START RECORD EXTRACTS
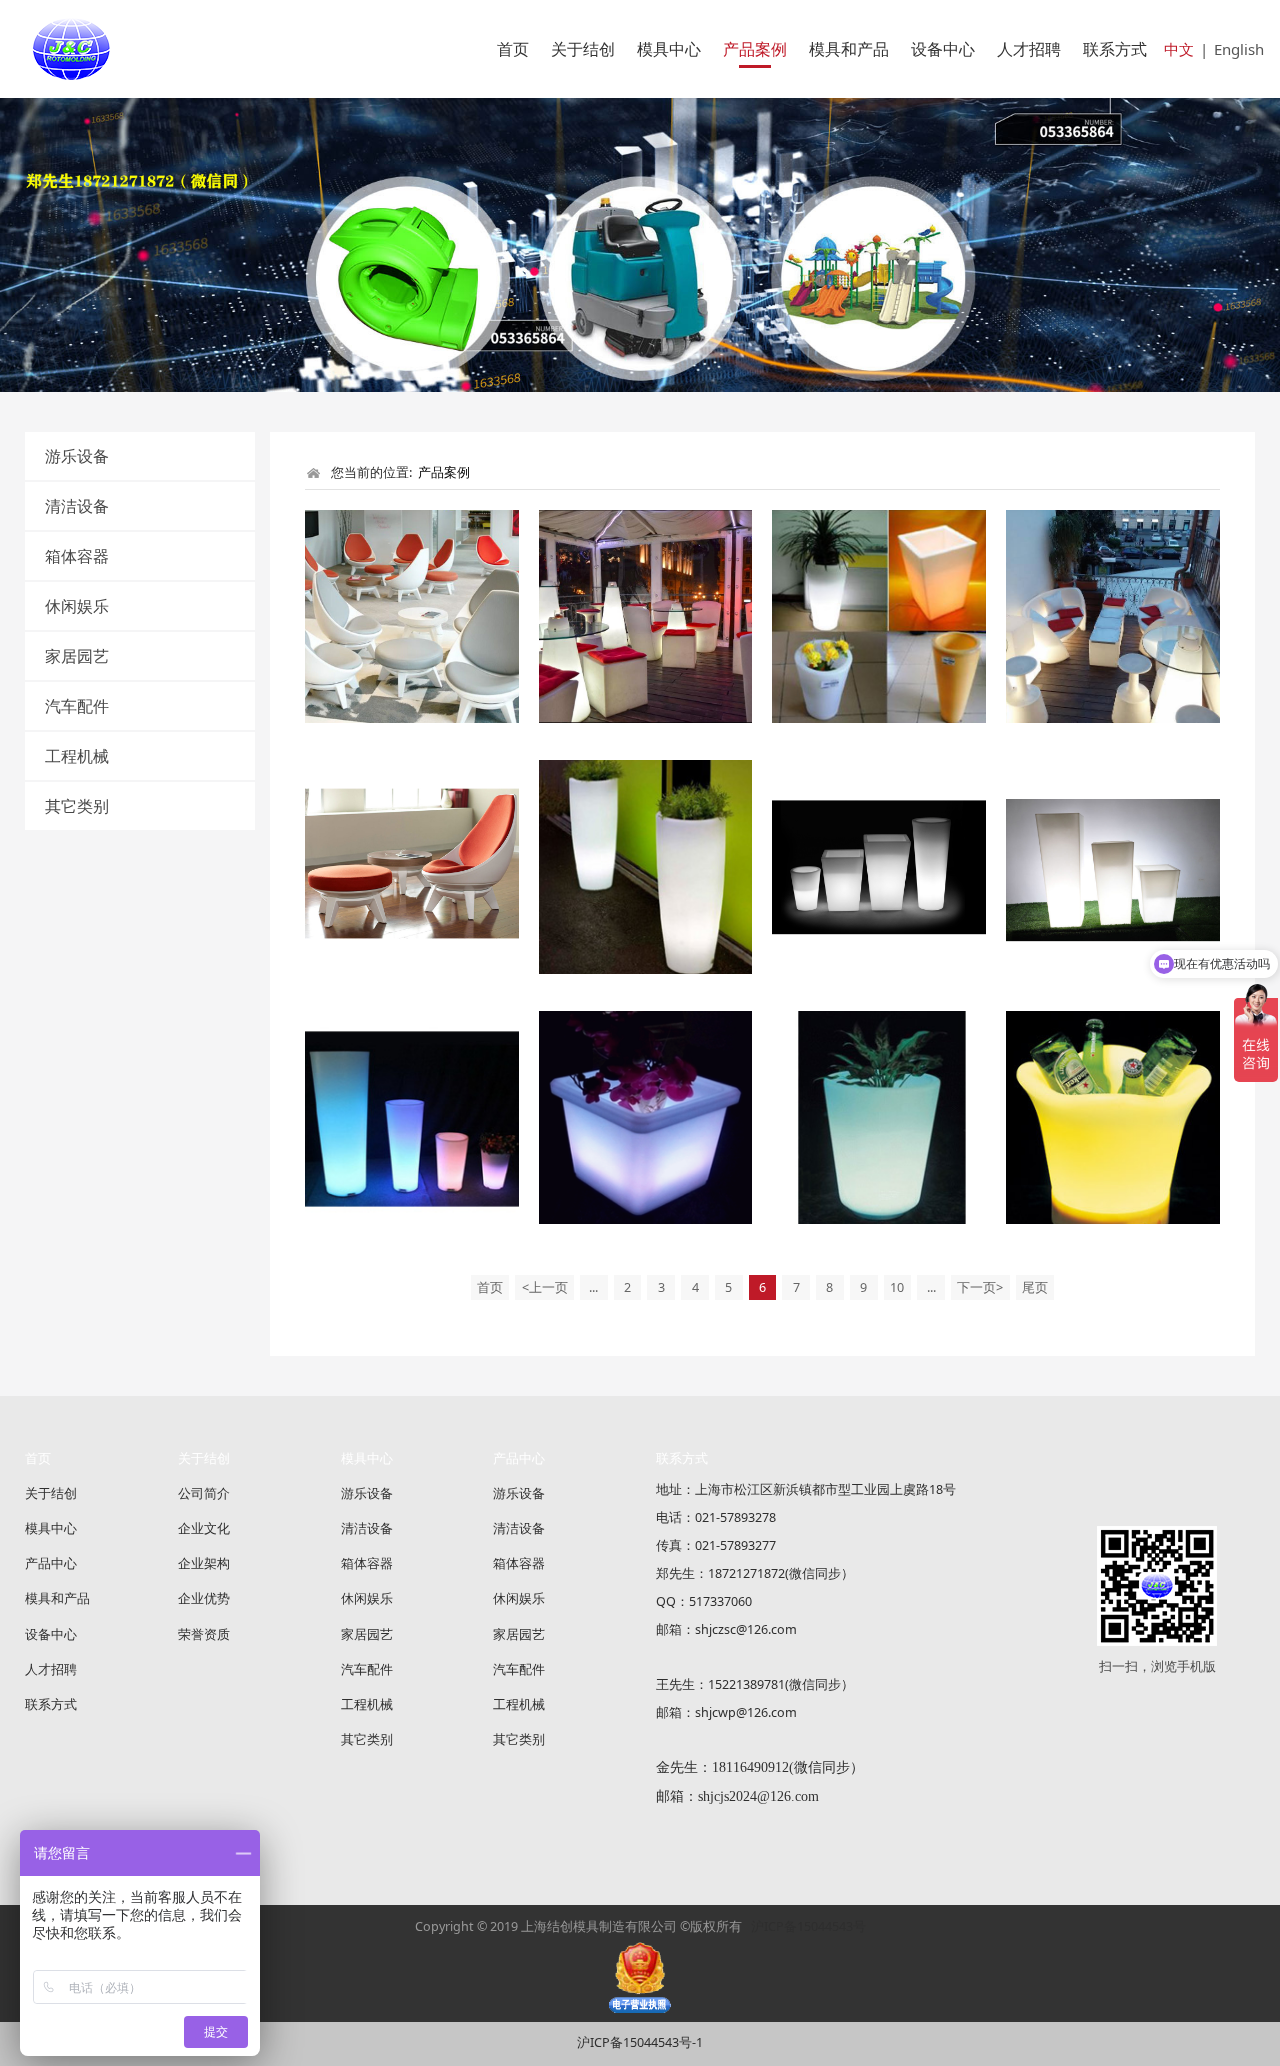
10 (897, 1287)
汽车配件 (77, 706)
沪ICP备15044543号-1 (640, 2042)
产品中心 (51, 1563)
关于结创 (583, 49)
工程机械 (77, 756)
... (593, 1287)
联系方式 (1115, 49)
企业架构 (204, 1563)
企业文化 (204, 1528)
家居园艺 (77, 656)
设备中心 (943, 49)
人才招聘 (1029, 49)
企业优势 (204, 1598)
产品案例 (755, 49)
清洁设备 (77, 506)
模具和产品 (849, 49)
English (1239, 49)
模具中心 (669, 49)
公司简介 (204, 1493)
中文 (1179, 49)
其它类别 (77, 806)
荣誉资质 (204, 1634)
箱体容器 (77, 556)
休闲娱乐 (77, 606)
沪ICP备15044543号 (808, 1926)
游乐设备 (77, 456)
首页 (513, 49)
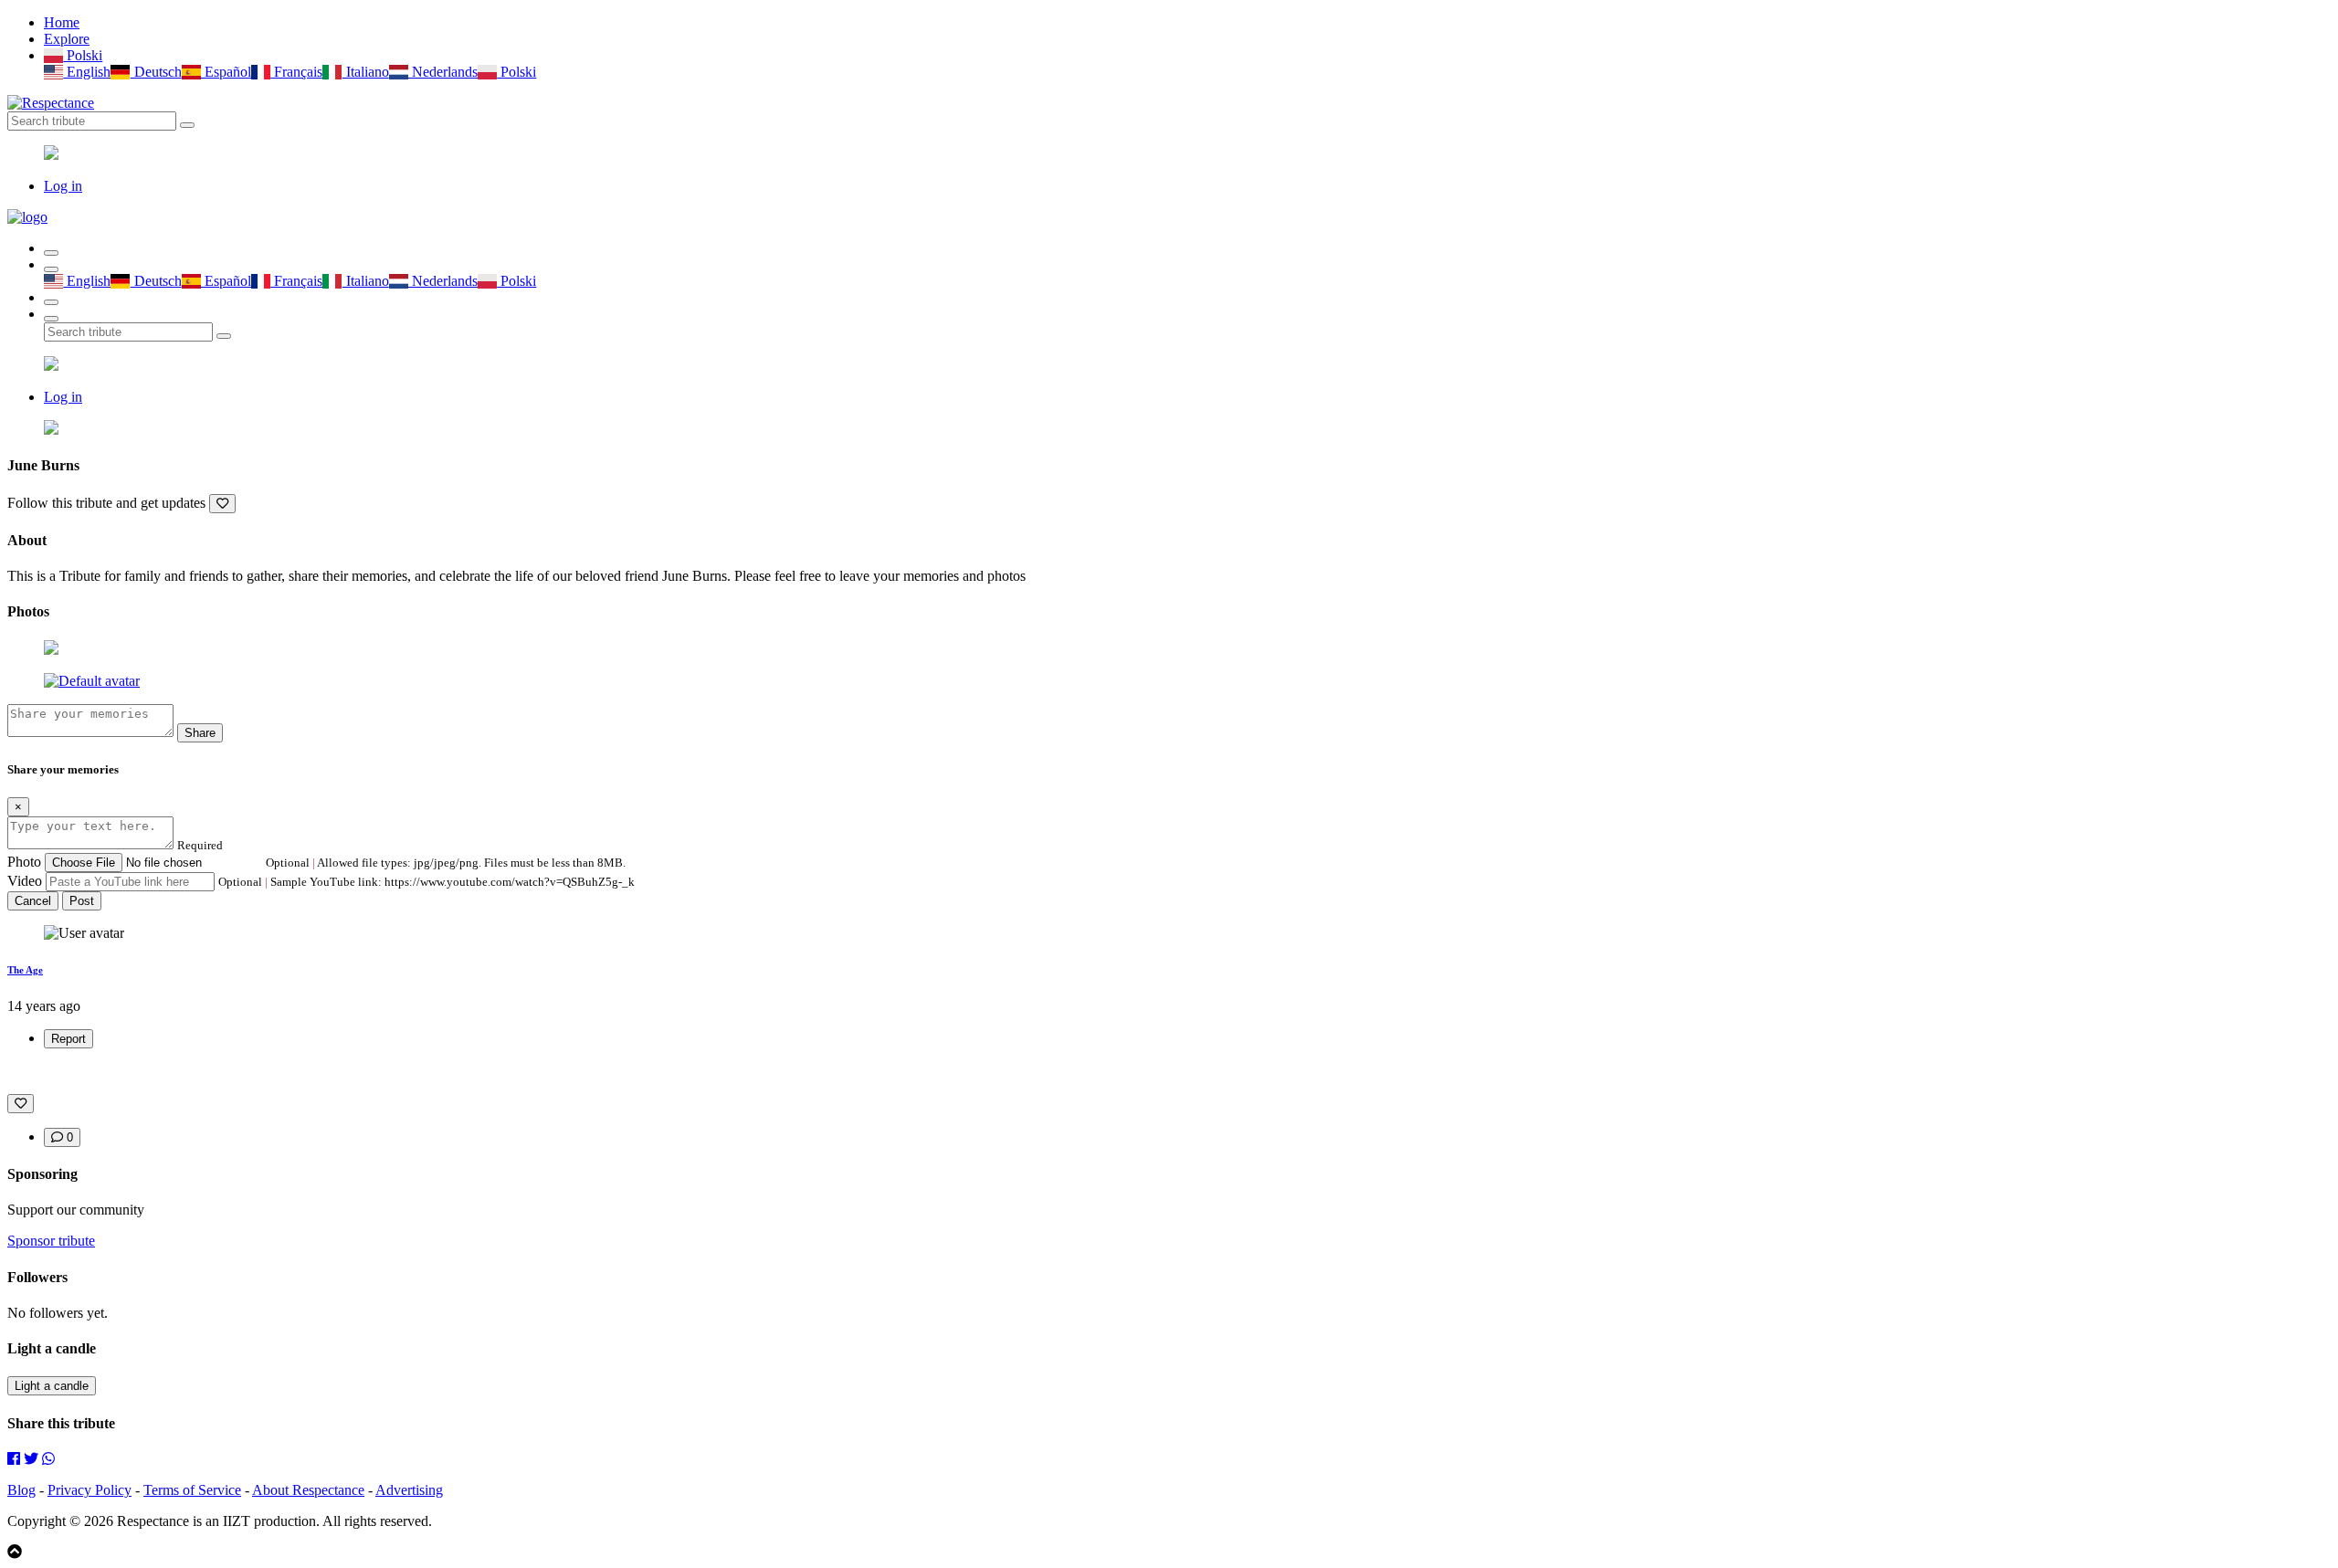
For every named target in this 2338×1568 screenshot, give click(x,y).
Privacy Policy (89, 1490)
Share (200, 733)
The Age (25, 969)
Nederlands (443, 71)
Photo (24, 861)
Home (61, 22)
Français (296, 71)
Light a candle (52, 1386)
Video (24, 881)
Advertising (409, 1490)
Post (81, 901)
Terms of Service (192, 1490)
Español (226, 71)
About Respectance (308, 1490)
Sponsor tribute (51, 1240)
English (87, 71)
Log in (63, 186)
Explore (67, 39)
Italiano (365, 71)
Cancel (33, 901)
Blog (21, 1490)
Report (68, 1039)
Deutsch (156, 71)
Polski (82, 55)
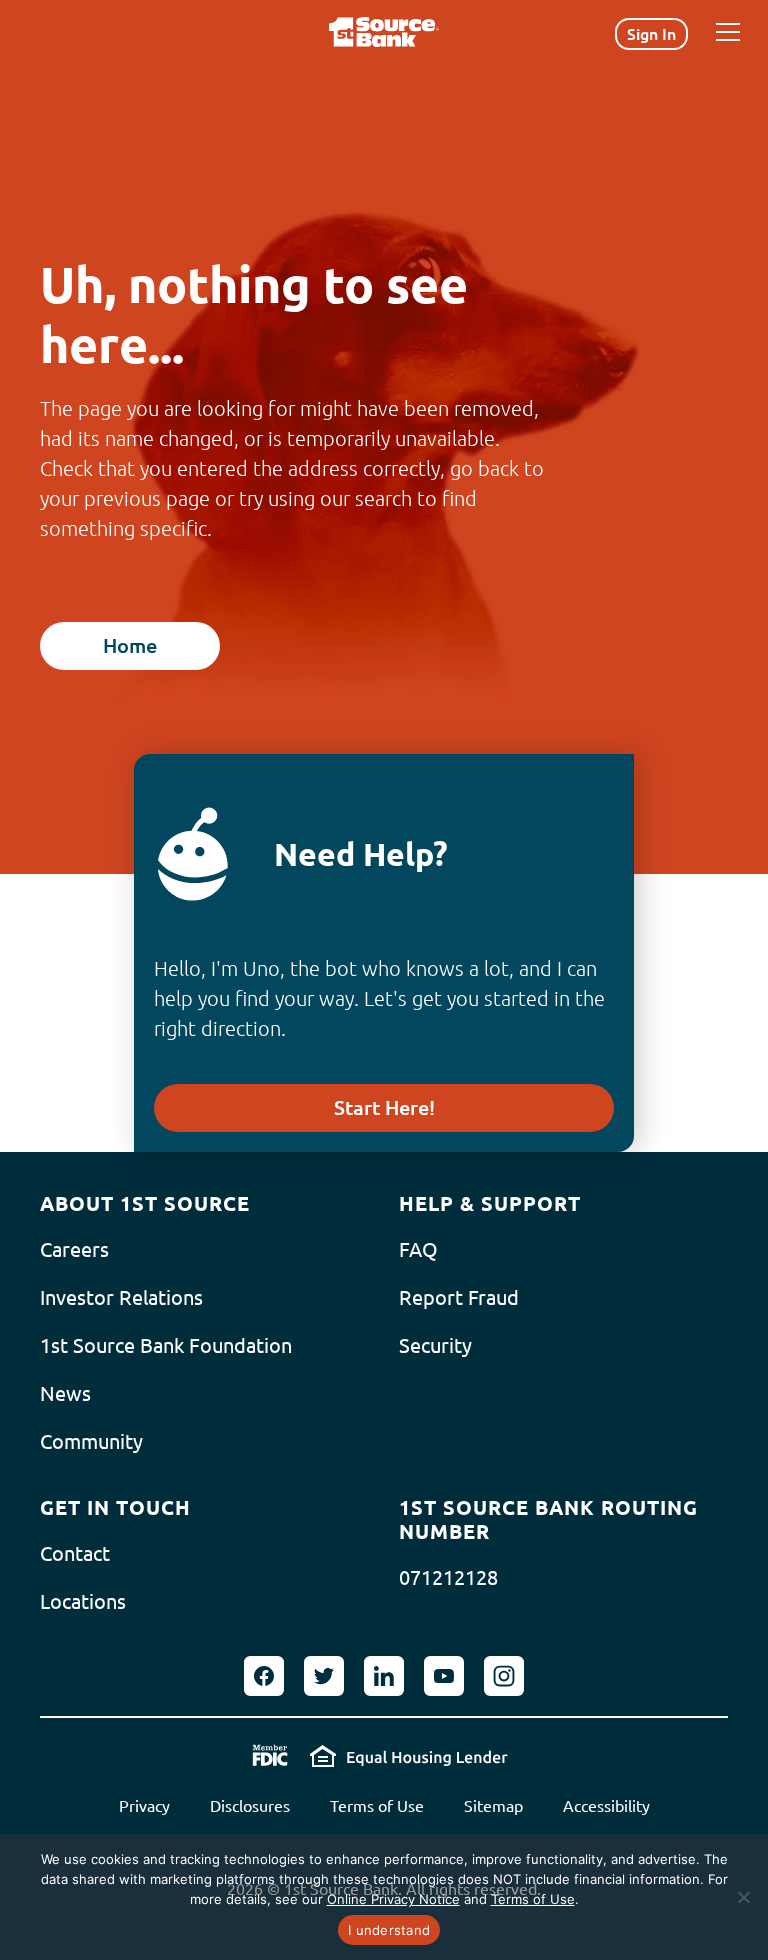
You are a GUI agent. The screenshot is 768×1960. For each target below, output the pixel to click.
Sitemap (493, 1806)
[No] (743, 1897)
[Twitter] (324, 1676)
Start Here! (384, 1107)
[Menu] (728, 32)
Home (130, 645)
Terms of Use (377, 1806)
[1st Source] (384, 32)
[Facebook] (264, 1676)
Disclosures (250, 1806)
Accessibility (606, 1806)
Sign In (651, 34)
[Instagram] (504, 1676)
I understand (389, 1930)
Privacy (144, 1806)
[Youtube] (444, 1676)
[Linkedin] (384, 1676)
END RECORD EXTRACTS
Of the lines in the listing, some hold the word "screenshot". Report how many, and only that.

2